The targeted migration of hepatic stellate cells(HSCs) is one of the most important mechanisms in the development of liver fibrosis. Nonmuscle myosin II involves in the process of cell contratction and migration,and it can also modulates the EGFR-dependent activation of AKT,which is the upstream signaling molecular of mTOR. mTOR pathway takes part in the regulation of many types of cells' migration, including HSCs. Our preliminary GeneChip Analysis on human liver tissue showed that mTOR signaling pathway lies in the networks of liver fibrosis differentiated genes.And immunohistochemistry staining demonstrates that the expression of mTOR protein is up-regulated in the liver of CCl4-treated mouse.In order to explore the mechanism of NMM II and mTOR in the hepatic fibrogenesis in chronic liver injury，this project intends to research the impact of down-regulation mTOR signaling and NMM II by siRNA gene silencing technologies and by administation of NMM II inhibitor blebbistatin and mTOR inhibitor rapamysin on the activation, proliferation, migration, contraction of HSCs from cell levels. The interventiaon of mTOR inhibitor rapamysin and Ad-siRNA-NMM II on rat HSCs and the extent of liver fibrosis will be explored from animal level. From different levels，we will clarify the roles and mechanisms of mTOR in the migration of hepatic stellate cells under the regulation of nonmuscle myosin II, and provide novel therapeutic targets for the prevention and curation of liver fibrosis.

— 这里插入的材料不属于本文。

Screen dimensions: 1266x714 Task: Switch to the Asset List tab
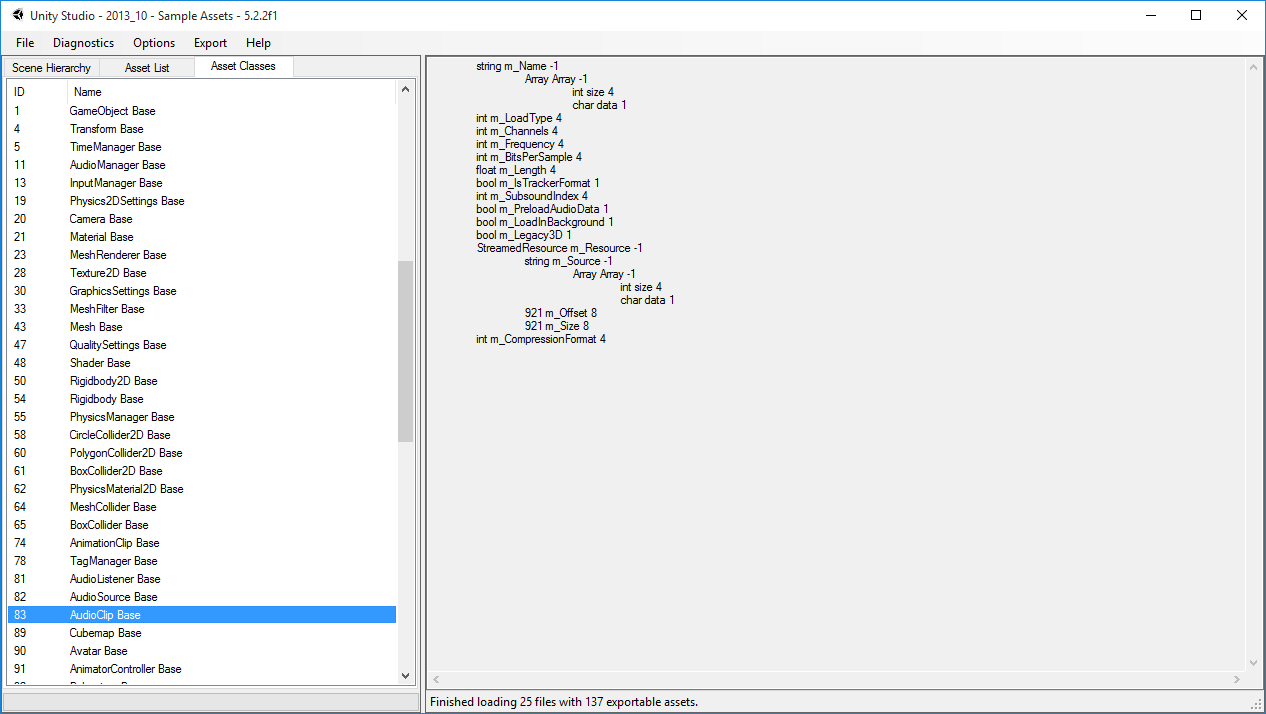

肝星状细胞（HSCs）的靶向迁移是肝纤维化发生及发展的重要机制。非肌肉肌球蛋白II（NMM II）参与细胞收缩和迁移，并可调节表皮生长因子受体依赖的mTOR上游分子AKT等信号分子活化。mTOR通路参与调控包括HSCs在内的多种细胞迁移。我们前期肝组织基因芯片分析显示mTOR通路处于肝纤维化差异基因网络中。免疫组化染色证实大鼠肝纤维化模型中存在mTOR蛋白表达增加。本课题拟从细胞水平利用siRNA基因静默、化学干预等方法研究下调NMM II表达对HSCs中mTOR通路及对HSCs迁移、收缩力的影响；并从动物水平探究NMM II腺病毒载体基因静默及mTOR抑制剂雷帕霉素对大鼠HSCs功能及肝纤维化程度的变化。从不同水平研究肝星状细胞迁移对肝纤维化进程的影响，阐明mTOR在NMM II调节HSCs迁移中的作用及机制，为今后肝纤维化的防治提供新的理论依据。

肝星状细胞（HSCs）的靶向迁移是肝纤维化发生及发展的重要机制。非肌肉肌球蛋白II（NMM II）参与细胞收缩和迁移，并可调节表皮生长因子受体依赖的mTOR上游分子AKT等信号分子活化。mTOR通路参与调控包括HSCs在内的多种细胞迁移。研究显示大鼠肝纤维化模型中存在mTOR蛋白表达增加，给于雷帕霉素干预后可下调mTOR表达，减轻肝纤维化程度。研究显示，大鼠肝星状细胞活化后，NMMII、S6K1、4EBP1基因表达量上升，NMMII和MTOR蛋白表达量上调；使用blebbistatin 、rapamycin及下调NMMII、mTOR基因表达均可抑制HSC细胞的迁移及收缩性；blebbistatin 、rapamycin、下调MTOR基因表达，可抑制HSC细胞增殖，NMMII基因下调对HSC增殖影响较弱。blebbistatin 、rapamycin干预及MTOR基因下调，可使细胞进入G2期速度减慢；NMMII基因下调对细胞周期无明显影响。blebbistatin 、rapamycin、下调MTOR、NMMII基因表达均对HSC细胞凋亡无影响。blebbistatin 、rapamycin可下调HSC细胞4EBP1、col1a1、col3a1基因影响较大；NMMII、MTOR基因下调可抑制S6K1表达。通过动物和细胞水平研究肝星状细胞迁移对肝纤维化进程的影响，阐明非肌肉肌球蛋白II对肝星状细胞迁移的调节作用是通过mTOR通路介导的，阻断mTOR通路、下调NMM II表达可减轻肝纤维化程度。为今后肝纤维化的防治提供新的理论依据。